Com tudo isto, podemos analisar que o esporte em Salvador se constituiu sem a existência de espaços específicos, públicos, para qualquer modalidade, tendo sempre se aproveitado de lugares públicos ou naturais, adaptados as modalidades ou então, espaços privados foram construídos. Tal cena na cidade perdurou e mesmo perdura, sem que ainda hoje existam muitos espaços públicos espalhados pela cidade, se notabilizando aqueles que são para uso exclusivo da esfera competitiva, sem acesso popular.

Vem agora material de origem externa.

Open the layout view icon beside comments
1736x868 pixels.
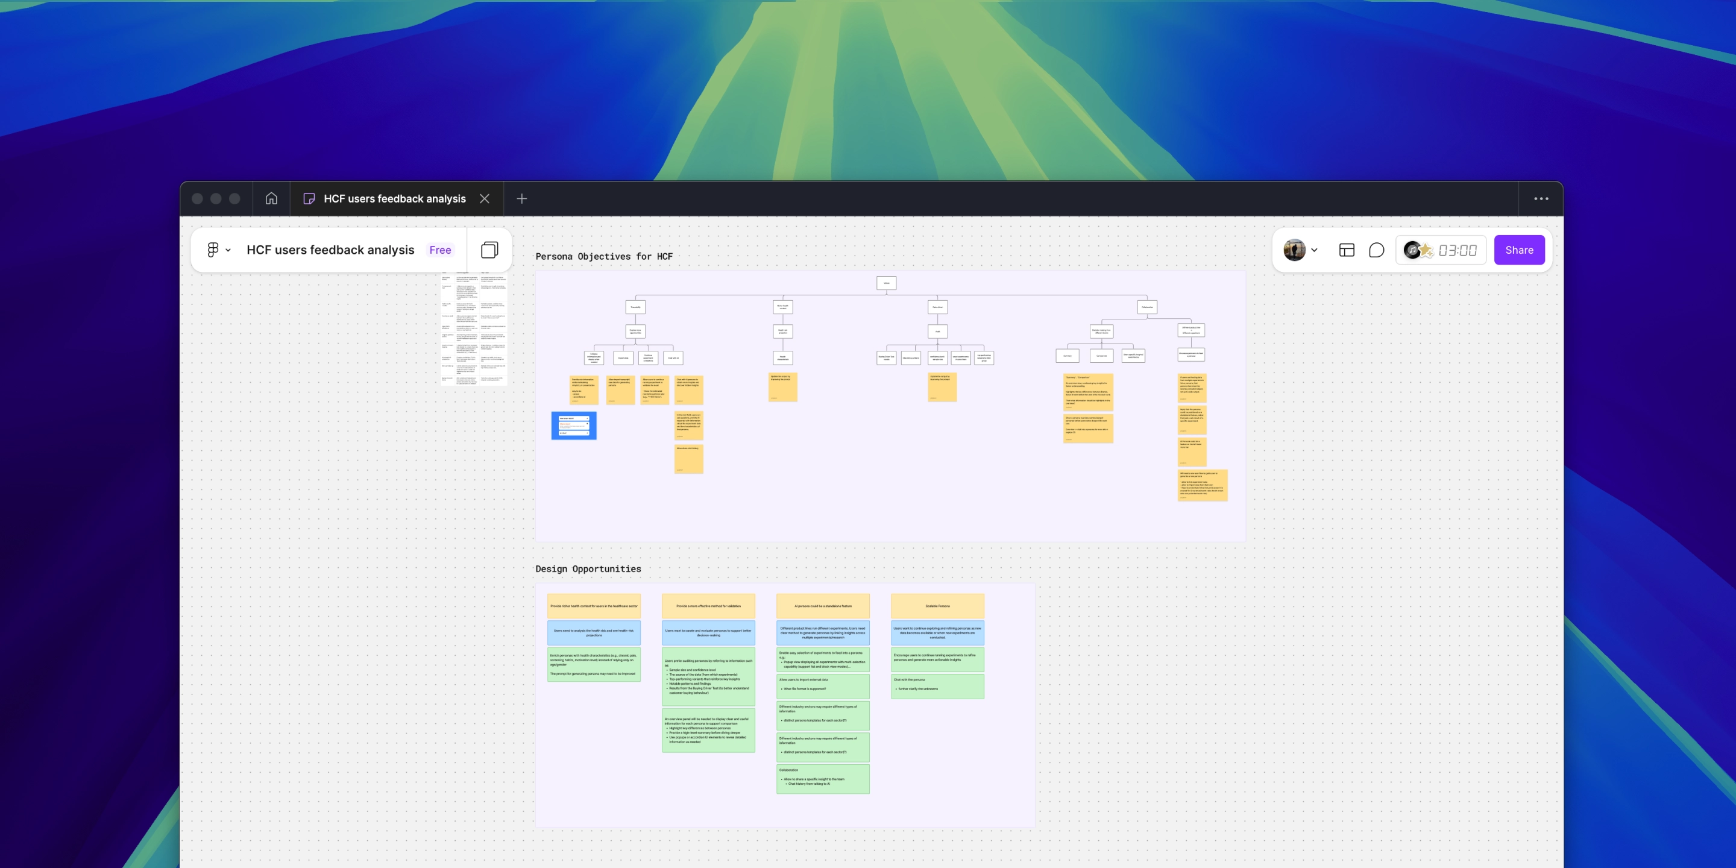pyautogui.click(x=1346, y=250)
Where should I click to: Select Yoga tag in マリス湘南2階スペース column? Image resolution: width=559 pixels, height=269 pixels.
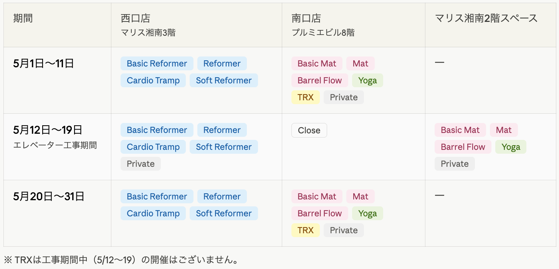(511, 147)
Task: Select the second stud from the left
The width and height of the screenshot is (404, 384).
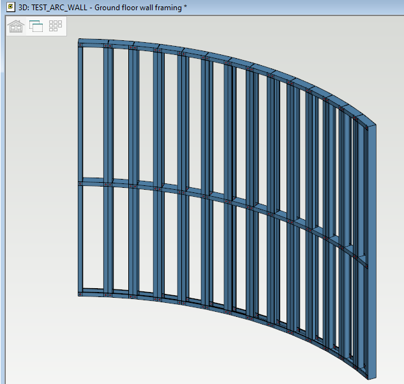Action: tap(108, 115)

Esta condição, no tempo, muito contribuiu para com que o esporte não alargasse suas vivências na cidade, mesmo estas tendo se iniciado em tempos já longínquos, já que poucos investimentos, ao longo dos anos foram executados, de forma a permitir o acesso da população, as práticas, em espaços próprios, sem depender do elemento competitivo ou de clubes ou outras ações privadas.
[1] Localizada no bairro do Rio Vermelho. Diário da Bahia, Salvador, 25 de janeiro de 1902, p. 1.
[2] Diário de Notícias, Salvador, 24 de março de 1903, p. 3 e 12 de setembro de 1903, p. 3.
[3] Diário da Bahia, Salvador, 11 de janeiro de 1902, p. 1. Localizado na Cidade Baixa, na área do bairro da Ribeira.
[4] A Locomotiva, Salvador, 15 de janeiro de 1889, p. 41.
[5] Diário do Povo, Salvador, 21 de maio de 1889, p. 1.
Referência:
ROCHA JUNIOR, Coriolano P. e SANTOS, Henrique Sena dos. Primórdios do esporte no Brasil: Salvador. Manaus: Reggo, 2016.